Yeah, I understand what you say, but the logic you pointed out is never cited anywhere, while slices are cited in the docstring.

> 
> > The docstring does not describe this edge case, so I think it could be
> 
> > improved. If the first sentence(being an index in S) is kept, than it
> 
> > shouldn't say that start and end are treated as in slice notation,
> 
> > because that's actually not true. 
> 
> 
> 
> +1
> 
> 
> 
> I think that you are right that the documentation needs to be improved.

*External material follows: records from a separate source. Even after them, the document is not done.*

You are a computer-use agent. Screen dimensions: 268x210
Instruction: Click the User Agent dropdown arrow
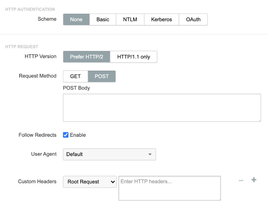(150, 154)
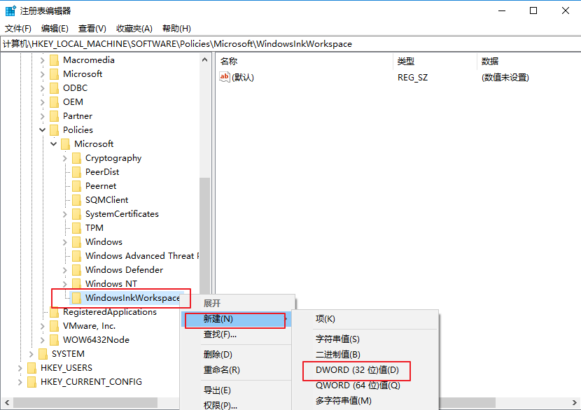Image resolution: width=581 pixels, height=410 pixels.
Task: Collapse the Policies tree node
Action: 43,130
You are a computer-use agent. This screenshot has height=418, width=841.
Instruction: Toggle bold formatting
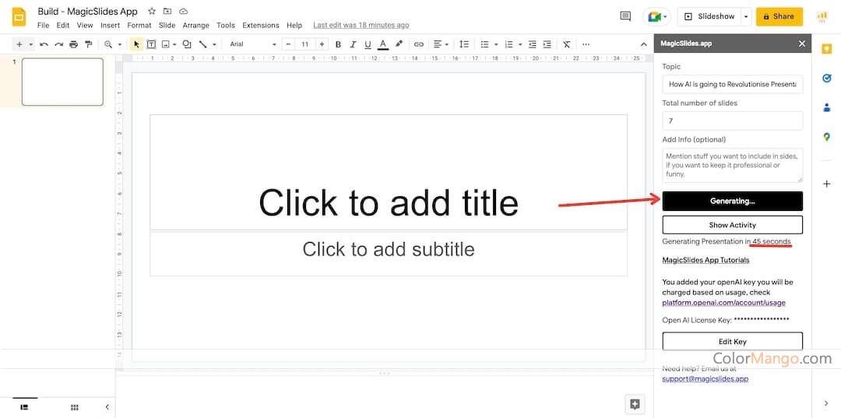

Definitely. The sentence "Optional
arguments start and end are interpreted as in slice notation." should be changed to something like:
"Optional arguments start and end are interpreted as in slice notation, unless start is (strictly?) greater than the length of S or end is smaller than start, in which cases the search always fails."

In this way the 'spam'.find('', 4) *is* documented because start=len(S) -> start and end are treated like in slice notation and 4 makes sense, while 'spam'.find('', 5) -> -1 because 5 > len('spam') and thus the search fails
and also 'spam'.find('', 3, 2) -> -1 makes sense because 2 < 3(this edge case makes more sense, even though 'spam'[3:2] is still the empty string...).